37 ans au compteur et déjà 15 printemps que Manuel Quinziato (BMC Racing) traîne sa grande carcasse d’1m85 dans ce monde professionnel. Fidèle équipier de Richie Porte, l’Italien qui possède un titre de champion d’Italie du contre-la-montre et affiche neuf tours de France et quatre Giro sans jamais n’avoir posé pied à terre, a bien voulu répondre à nos questions légèrement décalées et rock’nd bike! Manuel Quinziato est l’un des ovnis de ce peloton mondial. La vie, il la bouffe à pleine dents, il l’aime et il en exploite les moindres recoins. Parfois au-delà des limites physiques et spirituelles. Lui, comme Daniel Oss, Peter Sagan ou encore Bradley Wiggins, font partie de ce que l’on appelle ces artistes sportifs « Rock’nd Bike » ! Ils ont ce truc en eux un peu barge, légèrement cinglé et non-conventionnel, mais pourtant si vital à l’avenir de notre sport. De ce monde pourtant anesthésié dans son petit confort des années 80, ils ont osé bousculer l’ordre bien établi de cet « establishement » un peu poussiéreux. Ils sont à l’origine de ce mouvement, de cette autre culture cycliste naissante, suivie par la jeunesse de toute une planète. Un léger vent de rébellion se lève, de celui qui donne une autre image de ces champions aux visages fermés derrière leurs lunettes noires et pour certains hélas, dignes d’un melon à la Céline Dion. Non, eux ne jouent pas les divas. Ils ont compris que ce sport hors-norme peut jouer un nouveau rôle. Car il est bien plus qu’un sport, il est devenu un état d’esprit et un style de vie pour beaucoup. Le Bike sort de sa torpeur jusqu’alors bloqué dans les années 80 et ces putains de souvenirs Vintage. « Bike is rock, Rock is bike » comme nous le confiait Marcus Bonfanti des Ten Years After (interview de Marcus Bonfanti) ! « Bike is not dead » pourrait-on rajouter.

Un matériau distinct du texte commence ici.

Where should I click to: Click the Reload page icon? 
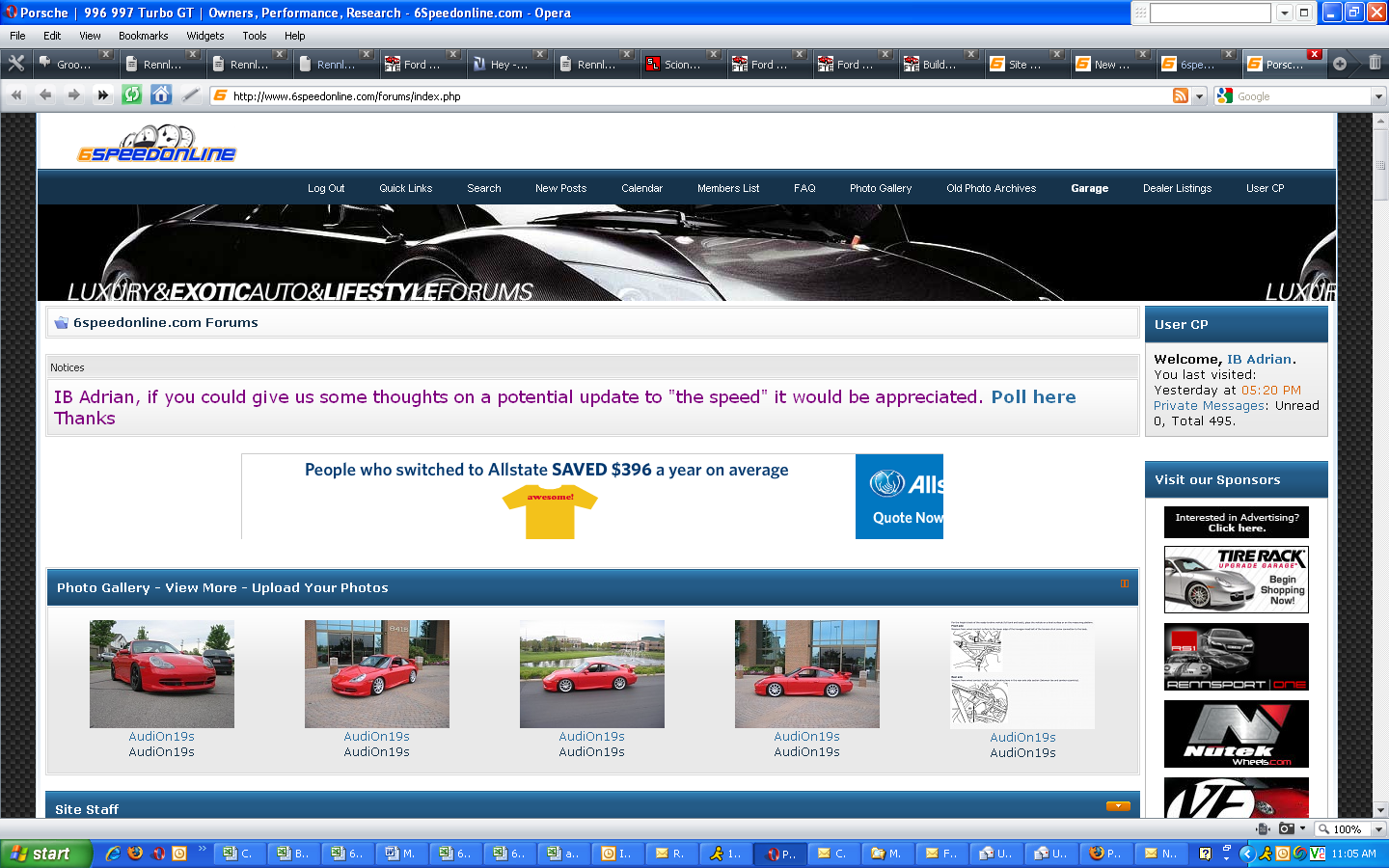[132, 95]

Alors que le peloton semble s’enfoncer inexorablement dans un état de léthargie digne de « Race of Rats to die » cette song de Placebo, certains veulent changer la donne. Sagan nous donne un avant-goût de cette solution, de cette nouvelle image. Par celle désirée et destinée à nos jeunes et par ricochet à nos sponsors. Celle de notre avenir. Alors que Karen Cheryl et Francis Lalanne se font entendre depuis des années sur le tour de France, un son venu de l’étranger commence à résonner (Damn it, ça vient toujours de là-bas ces révolutions !) « Where’s my mind » (Traduisez: Où est mon esprit?) comme le dirait les Pixies. Le son de cette nouvelle voix tente pourtant de se frayer un chemin parmi les méandres des discours ennuyeux et souvent largués de nos autorités. « Another brick in the Wall » des Pink Floyd, annonçait il y a longtemps qu’à force de brider et de vouloir tout contrôler, ça finit par exploser. Le rock est un message, une attitude et l’une des visions de notre nouveau bike.

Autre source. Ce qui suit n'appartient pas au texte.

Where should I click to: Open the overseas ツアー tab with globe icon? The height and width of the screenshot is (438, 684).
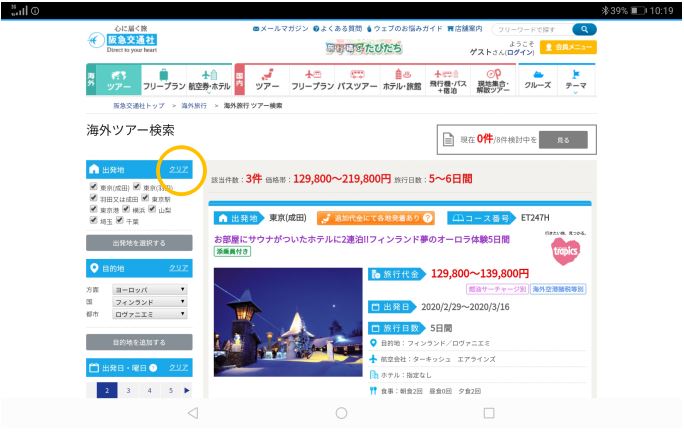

Didier Wampas, avec Rimini, nous a bien tendu une perche. Mais personne n’a su la saisir. Marcus Bonfanti (Ten Years after), considéré comme l’un des futurs grands du blues, nous avouait son amour de notre sport, de notre style de vie. « Mais autant pisser dans un violon Marcus ! » En France, la chance aux chansons où Lalane nous balance toujours ce refrain des années 80. Les sponsors se tirent, les courses crèvent et l’avenir de notre Bike’spirit est en danger. Sir Wiggins se lance alors dans le bain, tente de secouer ce monde complètement anesthésié. Peter Sagan annonce qu’il faut changer les choses, que la révolution est en marche ! Et comme tout mouvement, la musique accompagne ce changement. Mais pour Daniel Oss ou Manuel Quinziato cela fait longtemps qu’elle est là, au fond de leurs tripes, et que le cyclisme est « So Fucking special » comme sur les notes de « Creep » de Radiohead. On se souvient des vidéos d’Orica avec « ACDC », de Wiggins à la gratte sur « NME »: le plus grand des mags rock! Oui, le cyclisme est pleine révolution, et il est attendu par nos jeunes, de ceux qui viendront un jour encourager et admirer ces champions sur les routes du tour. Comme ils le feront en allant s’éclater sur les concerts rocks à travers la planète, car il s’agit du même public. Celui venu tout droit du Rock’nd Bike et ils ont déjà leurs étoiles ! Un jour peut-être, comme dans les stades de foot des quatre coins du globe, on entendra le public gueuler en chœur une song comme « You re my Wonderwall » d’Oasis le long des routes de nos belles batailles.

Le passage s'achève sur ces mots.